Rabbi Avraham Bekhor says, "our Chabad House is modeled on the vision of Rabbi Menachem Schneerson who insisted that Judaism be made accessible to all Jews. We offer a nonjudgmental atmosphere and the ability for a beginner to follow along. Our goal is to lower the barriers of entry, and encourage each and every Jew to actively participate in these most holy and introspective days."

Rosh Hashanah begins this year at sundown on Sunday, September 9 and extends until nightfall on Tuesday, September 11. Yom Kippur begins this year at sundown on Tuesday, September 18 and extends until nightfall on Wednesday, September 19.

For more information about Chabad of Randolph’s services or to reserve a space, visit or call 973.895.3070.


About the High Holidays

Rosh Hashanah, the Jewish new year, is observed this year on the eve of September 9 through September 11. Literally meaning “head of the year,” the two-day holiday commemorates the creation of the world and marks the beginning of the Days of Awe, a 10-day period of introspection and repentance that culminates in the Yom Kippur holiday.

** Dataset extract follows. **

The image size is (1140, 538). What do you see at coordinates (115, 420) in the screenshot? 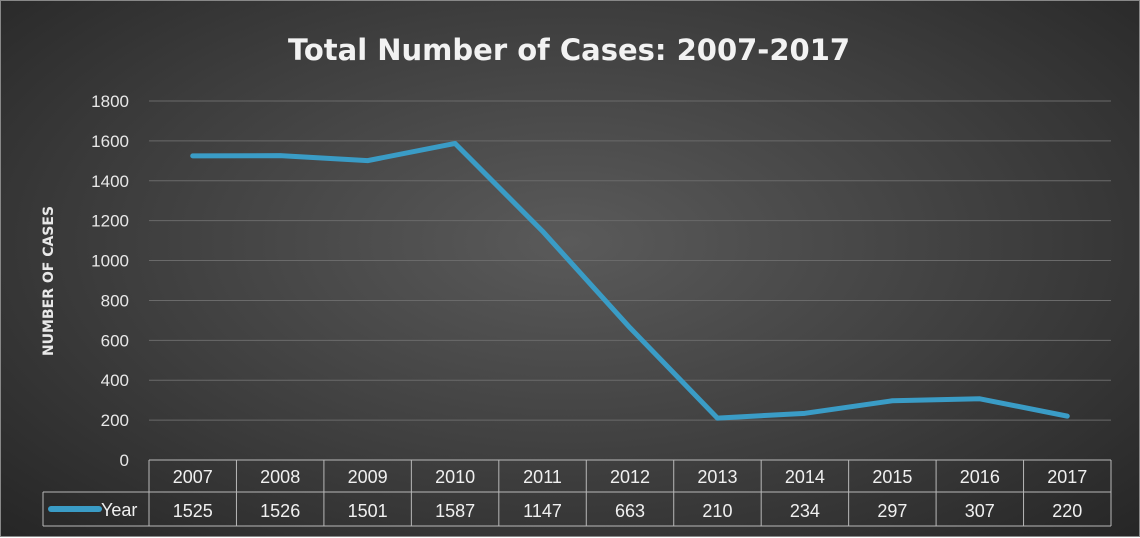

Yom Kippur—the Day of Atonement—is considered the holiest day of on the Jewish calendar. Beginning this year on the evening of September 18 until after nightfall on September 19, it marks the culmination of the Days of Awe, a 10-day period of introspection and repentance that follows Rosh Hashanah, the Jewish New Year. According to tradition, G-d decides each person’s fate on this day, so Jews mark the day by making amends and asking forgiveness for sins committed during the past year. The holiday is observed by fasting and prayers.